While the group does not take issue with these companies making a profit, it does argue that excessive profits to the detriment of motorists are not justifiable.

“If the financial burden of ordinary road users can be alleviated by exposing excessive profits, we have a duty to expose this,” stated Fick.

It is also important to note that, due to issues with South Africa’s rail network, a much greater quantity of goods are now being transported via trucks that must pay to use the nation’s toll roads.

While heavy vehicles do cause more damage to the road surface, requiring more maintenance, Outa believes that the profits being made from these vehicles more than offset the repair costs.

“In the case of these public-private concessionaire partnerships, where there is a lack of transparency, these are opportunities for significant unnecessary enrichment,” it said.

“Outa believes it is imperative that the State ensures transparency of the revenues and costs incurred by these concessions, on behalf of the public.”

The group launched a Promotion of Access to Information Act (PAIA) application in 2019 to have Sanral share its toll revenue information on the N3TC.

However, this was dismissed by the Pretoria High Court in late 2023, which argued that there was no irregularity in the contract between Sanral and the N3TC and that the motion put forward lay in the perception that the N3TC, in performing its duties under the contract “may well have made a profit.”

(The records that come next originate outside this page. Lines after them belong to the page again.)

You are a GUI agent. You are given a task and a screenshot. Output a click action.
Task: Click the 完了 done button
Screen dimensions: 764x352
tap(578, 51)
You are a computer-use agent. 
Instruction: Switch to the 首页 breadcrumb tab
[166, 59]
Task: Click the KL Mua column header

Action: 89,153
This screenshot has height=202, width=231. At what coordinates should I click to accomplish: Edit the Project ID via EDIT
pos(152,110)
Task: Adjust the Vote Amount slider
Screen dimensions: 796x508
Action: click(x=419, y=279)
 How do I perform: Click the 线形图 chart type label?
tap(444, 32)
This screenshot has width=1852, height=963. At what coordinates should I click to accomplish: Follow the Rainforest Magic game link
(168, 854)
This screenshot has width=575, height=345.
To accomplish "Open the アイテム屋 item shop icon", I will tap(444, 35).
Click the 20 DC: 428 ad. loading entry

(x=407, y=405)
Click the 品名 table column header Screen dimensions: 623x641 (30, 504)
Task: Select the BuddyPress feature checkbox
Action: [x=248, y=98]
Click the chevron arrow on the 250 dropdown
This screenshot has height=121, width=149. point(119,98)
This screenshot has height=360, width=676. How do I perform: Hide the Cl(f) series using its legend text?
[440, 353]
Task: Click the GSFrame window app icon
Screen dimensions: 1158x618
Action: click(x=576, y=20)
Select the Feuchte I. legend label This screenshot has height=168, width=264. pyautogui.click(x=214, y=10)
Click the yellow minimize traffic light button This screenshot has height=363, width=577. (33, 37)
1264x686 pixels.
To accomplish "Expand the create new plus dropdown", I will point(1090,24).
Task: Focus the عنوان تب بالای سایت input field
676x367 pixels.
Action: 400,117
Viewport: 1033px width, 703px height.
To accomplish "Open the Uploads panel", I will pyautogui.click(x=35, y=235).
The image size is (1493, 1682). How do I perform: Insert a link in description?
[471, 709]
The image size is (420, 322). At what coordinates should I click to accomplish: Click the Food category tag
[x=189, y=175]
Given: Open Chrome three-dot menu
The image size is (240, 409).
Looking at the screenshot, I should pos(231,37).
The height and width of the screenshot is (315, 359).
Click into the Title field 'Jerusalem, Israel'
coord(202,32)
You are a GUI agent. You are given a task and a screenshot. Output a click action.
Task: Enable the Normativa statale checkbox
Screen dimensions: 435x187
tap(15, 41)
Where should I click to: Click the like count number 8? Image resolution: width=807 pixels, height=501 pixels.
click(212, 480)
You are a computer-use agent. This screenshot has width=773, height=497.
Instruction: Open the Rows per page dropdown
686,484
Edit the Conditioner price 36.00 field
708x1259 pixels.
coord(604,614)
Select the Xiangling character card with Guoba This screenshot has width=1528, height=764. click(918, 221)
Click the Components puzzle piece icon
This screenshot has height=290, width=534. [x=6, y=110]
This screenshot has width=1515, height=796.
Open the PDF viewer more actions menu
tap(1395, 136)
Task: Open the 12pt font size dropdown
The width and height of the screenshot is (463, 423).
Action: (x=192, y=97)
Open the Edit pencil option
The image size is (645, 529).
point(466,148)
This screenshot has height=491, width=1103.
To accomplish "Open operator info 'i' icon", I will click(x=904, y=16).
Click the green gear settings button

It is not illegal for a private third party that has a lawful contract and awarded tender with the state to make a profit, and the court ruled that section 46 of PAIA applies only to contraventions or failure to comply with the law or public safety or environmental risk – none of which apply in this case.

“The making of profit, in a private company, is an everyday commercial consequence and is not in and of itself a matter which requires disclosure in the public interest,” it said.

Outa was not granted leave to appeal the High Court ruling, but is now drafting papers to make a petition to the Supreme Court of Appeal, where it will argue that public interest needs to be given greater consideration in the ruling.

“We believe that the public interest should always enjoy preferential and elevated status above that of private interest — irrespective of who the parties are,” said Fick.